While all three branches of Analytics – Descriptive, Prescriptive and Predictive Analytics have significant roles in the field of Data Analytics and Business Intelligence, it is Predictive Analytics, or the power to make future predictions and forecasts with analytics, that gets more attention from enterprises.
What and How
Predictive Analytics, which uses statistical algorithms and relies on data assets, is an optimal combination of Data Modeling and mining, Artificial Intelligence and Machine learning used to make sales and business forecasts and predict future events.

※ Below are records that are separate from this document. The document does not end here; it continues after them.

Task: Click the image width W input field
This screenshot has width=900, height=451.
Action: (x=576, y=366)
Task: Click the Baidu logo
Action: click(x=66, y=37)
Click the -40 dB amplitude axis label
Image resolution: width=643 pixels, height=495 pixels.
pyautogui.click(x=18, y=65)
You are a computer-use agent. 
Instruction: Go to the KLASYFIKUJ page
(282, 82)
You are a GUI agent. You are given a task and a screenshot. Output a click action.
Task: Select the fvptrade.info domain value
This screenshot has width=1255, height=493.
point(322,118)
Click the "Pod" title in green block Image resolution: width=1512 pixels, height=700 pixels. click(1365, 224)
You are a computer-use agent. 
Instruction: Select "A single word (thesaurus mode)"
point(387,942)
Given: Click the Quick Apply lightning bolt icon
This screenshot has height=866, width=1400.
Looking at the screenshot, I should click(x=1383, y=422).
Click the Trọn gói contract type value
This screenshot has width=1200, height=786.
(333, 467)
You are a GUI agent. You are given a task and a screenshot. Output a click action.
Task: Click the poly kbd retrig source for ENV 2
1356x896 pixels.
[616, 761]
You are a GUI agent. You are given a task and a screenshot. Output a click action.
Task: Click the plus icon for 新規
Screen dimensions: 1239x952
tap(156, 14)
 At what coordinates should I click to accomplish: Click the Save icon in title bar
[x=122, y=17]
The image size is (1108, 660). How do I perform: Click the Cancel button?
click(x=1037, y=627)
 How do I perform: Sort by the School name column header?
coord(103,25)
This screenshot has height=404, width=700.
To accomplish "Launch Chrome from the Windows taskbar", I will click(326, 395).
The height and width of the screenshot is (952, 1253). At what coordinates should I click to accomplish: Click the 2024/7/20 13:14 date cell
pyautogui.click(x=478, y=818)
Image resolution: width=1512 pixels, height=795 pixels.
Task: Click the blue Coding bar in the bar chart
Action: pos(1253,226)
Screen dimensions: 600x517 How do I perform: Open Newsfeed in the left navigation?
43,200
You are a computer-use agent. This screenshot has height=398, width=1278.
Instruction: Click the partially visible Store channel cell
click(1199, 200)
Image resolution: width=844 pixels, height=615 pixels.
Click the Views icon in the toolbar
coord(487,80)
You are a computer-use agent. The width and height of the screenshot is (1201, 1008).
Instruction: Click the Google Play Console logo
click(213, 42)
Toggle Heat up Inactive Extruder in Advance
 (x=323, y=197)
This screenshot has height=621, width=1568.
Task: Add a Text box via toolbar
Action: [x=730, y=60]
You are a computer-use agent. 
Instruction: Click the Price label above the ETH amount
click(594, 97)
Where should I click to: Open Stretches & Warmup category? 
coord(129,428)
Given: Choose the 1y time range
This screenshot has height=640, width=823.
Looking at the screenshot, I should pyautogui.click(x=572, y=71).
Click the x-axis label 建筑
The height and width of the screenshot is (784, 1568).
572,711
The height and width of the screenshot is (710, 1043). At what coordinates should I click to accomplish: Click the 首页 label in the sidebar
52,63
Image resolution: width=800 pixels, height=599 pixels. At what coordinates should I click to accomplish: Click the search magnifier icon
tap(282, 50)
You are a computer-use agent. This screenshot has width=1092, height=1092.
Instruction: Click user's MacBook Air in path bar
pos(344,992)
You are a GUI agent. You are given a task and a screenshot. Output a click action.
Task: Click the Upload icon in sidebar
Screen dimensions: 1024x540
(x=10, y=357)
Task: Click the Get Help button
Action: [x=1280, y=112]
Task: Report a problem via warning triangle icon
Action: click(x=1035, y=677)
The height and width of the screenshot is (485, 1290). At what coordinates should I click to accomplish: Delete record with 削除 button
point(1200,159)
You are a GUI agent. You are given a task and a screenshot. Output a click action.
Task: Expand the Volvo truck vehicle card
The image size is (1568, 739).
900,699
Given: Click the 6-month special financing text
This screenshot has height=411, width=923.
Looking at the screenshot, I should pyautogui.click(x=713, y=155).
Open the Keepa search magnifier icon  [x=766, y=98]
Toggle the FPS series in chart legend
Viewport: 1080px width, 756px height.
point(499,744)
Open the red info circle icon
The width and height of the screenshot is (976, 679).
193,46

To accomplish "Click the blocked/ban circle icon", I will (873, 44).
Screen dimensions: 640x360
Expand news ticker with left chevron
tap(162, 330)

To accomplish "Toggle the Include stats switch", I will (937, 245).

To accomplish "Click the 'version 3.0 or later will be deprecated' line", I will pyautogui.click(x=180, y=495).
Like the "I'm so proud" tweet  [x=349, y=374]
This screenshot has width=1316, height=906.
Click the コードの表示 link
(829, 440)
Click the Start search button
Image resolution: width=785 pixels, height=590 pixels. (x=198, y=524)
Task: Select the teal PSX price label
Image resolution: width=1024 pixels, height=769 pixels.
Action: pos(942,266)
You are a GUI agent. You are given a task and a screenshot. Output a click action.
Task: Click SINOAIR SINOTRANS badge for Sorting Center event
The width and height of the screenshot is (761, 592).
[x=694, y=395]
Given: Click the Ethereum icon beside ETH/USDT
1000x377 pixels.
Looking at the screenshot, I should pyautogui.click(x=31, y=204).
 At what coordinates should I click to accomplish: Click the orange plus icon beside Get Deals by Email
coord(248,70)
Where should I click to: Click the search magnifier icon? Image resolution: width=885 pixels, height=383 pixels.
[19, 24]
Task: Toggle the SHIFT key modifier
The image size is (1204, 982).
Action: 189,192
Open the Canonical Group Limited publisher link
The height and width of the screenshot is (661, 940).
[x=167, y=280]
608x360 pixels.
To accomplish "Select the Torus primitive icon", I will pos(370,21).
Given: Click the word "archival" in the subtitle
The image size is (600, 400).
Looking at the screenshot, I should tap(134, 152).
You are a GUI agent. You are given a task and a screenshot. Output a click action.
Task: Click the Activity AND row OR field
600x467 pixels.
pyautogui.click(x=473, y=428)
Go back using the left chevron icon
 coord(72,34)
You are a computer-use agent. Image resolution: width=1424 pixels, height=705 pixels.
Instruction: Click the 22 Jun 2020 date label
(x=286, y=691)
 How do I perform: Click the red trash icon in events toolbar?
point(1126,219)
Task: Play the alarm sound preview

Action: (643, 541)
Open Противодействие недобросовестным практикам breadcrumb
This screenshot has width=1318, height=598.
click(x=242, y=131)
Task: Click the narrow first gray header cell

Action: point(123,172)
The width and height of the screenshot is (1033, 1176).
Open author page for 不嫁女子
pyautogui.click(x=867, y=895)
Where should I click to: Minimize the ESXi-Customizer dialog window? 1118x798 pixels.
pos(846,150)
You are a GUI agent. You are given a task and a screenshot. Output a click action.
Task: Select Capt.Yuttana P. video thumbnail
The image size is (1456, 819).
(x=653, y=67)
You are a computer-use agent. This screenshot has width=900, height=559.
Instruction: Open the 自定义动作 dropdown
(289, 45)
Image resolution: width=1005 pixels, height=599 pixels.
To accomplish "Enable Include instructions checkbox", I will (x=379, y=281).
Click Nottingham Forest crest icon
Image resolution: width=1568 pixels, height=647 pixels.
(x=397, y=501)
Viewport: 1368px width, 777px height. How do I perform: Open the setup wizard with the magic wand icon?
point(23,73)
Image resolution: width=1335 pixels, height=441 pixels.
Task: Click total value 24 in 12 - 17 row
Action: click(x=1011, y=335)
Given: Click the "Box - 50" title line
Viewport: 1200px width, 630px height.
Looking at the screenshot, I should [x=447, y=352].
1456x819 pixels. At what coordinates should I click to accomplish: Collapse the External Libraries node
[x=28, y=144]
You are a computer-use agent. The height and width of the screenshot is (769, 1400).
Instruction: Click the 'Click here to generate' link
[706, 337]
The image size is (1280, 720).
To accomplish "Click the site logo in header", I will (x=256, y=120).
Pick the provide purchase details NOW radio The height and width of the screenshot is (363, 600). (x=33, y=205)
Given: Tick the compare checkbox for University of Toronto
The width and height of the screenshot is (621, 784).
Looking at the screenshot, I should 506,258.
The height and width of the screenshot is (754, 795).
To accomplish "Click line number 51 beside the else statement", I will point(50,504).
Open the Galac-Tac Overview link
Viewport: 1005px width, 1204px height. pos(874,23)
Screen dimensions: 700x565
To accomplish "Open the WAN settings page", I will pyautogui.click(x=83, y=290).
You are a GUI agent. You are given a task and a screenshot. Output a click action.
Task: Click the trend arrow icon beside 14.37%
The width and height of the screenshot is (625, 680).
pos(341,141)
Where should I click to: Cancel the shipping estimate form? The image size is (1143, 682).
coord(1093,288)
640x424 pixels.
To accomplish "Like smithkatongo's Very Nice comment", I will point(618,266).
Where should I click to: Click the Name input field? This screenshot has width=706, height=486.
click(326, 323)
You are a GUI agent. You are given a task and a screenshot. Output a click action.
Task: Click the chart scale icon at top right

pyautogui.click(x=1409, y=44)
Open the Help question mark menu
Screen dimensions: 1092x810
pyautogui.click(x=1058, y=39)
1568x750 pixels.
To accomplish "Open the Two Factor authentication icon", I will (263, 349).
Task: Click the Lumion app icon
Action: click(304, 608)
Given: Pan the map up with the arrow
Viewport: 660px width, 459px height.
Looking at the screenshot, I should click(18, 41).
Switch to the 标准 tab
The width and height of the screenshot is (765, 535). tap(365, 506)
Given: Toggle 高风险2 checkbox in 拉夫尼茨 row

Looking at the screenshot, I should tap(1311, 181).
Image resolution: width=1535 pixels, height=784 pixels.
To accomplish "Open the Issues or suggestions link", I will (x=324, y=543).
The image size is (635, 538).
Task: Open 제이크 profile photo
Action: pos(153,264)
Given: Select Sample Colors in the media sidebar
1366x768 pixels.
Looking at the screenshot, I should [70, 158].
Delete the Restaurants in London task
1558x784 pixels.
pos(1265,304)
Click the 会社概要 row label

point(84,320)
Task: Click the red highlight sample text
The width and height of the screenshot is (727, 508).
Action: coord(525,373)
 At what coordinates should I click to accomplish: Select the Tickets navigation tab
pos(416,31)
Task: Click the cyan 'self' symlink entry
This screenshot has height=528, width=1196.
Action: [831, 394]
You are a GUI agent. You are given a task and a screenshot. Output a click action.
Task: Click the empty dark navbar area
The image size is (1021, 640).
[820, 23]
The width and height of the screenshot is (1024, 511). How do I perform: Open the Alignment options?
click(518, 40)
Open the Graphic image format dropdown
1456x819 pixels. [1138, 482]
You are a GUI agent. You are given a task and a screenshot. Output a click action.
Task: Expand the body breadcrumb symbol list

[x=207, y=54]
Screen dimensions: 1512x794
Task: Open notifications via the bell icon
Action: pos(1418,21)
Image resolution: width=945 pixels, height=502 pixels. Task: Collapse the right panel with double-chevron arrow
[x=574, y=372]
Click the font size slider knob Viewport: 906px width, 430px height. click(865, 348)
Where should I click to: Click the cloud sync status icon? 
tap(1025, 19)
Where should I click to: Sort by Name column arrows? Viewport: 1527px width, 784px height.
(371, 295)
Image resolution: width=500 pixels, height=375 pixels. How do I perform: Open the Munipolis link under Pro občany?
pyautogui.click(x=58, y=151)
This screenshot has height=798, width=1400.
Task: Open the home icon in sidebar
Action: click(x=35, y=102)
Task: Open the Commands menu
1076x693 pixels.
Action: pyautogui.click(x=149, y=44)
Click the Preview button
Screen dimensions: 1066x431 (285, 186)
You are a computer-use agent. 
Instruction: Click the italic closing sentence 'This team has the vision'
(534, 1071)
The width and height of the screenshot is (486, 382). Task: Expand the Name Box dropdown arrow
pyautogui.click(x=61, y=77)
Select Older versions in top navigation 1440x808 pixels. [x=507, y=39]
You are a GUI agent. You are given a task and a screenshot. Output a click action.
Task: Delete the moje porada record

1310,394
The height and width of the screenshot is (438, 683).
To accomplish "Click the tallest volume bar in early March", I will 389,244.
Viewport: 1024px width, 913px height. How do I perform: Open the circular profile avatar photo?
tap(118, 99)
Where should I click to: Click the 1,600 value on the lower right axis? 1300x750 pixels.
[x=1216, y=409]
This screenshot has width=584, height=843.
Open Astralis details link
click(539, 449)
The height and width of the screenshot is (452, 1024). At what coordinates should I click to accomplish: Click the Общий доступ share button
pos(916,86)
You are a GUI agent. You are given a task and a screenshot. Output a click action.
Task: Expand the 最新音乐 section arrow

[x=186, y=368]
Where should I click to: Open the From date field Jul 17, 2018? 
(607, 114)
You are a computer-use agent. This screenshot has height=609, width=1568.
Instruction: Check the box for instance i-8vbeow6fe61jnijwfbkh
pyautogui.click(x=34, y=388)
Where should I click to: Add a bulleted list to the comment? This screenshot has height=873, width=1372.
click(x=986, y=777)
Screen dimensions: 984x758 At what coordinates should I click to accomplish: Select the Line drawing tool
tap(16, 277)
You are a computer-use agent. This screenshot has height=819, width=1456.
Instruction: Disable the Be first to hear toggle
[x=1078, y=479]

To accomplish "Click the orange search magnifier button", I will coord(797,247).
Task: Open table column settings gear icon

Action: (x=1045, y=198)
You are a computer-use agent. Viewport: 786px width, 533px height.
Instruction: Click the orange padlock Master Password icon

Businesses can use this specialized branch of analytics to power their business success and improve performance. However, it is important to mention there are several predictive models and the choice of a platform depends on the requirements and expectations.
Where and Why
Widely used in all industries and verticals, it helps to:
- Predict customer behavior, patterns and improve retention
- Optimize marketing campaigns and sales,
- Plan inventory and product placement
- Improve operations
- Detect fraud and reduce risks
- Lower costs
Predictive analytics has a significant impact in business applications. By a careful and timely analysis of historical data, companies can predict the success or failure of a product or offering in the market.
According to a recent IDG report, the most common challenges in business today are, “unconnected data sources, poor understanding of customer behavior, and poor analysis of sales potential.” All of these, however, can be overcome if the foundation of data is strong.
The foundation for predictive analytics is data assets and if a business relies on unconnected, fragmented data silos for its predictions, it might get skewed results. Unclean data can lead to more than just wrong analytics, it can lead to absolute disaster and failure of a business.
Predictive analytics aims to go above and beyond the realm of historical data to provide a near-accurate prediction of what might/will happen in future.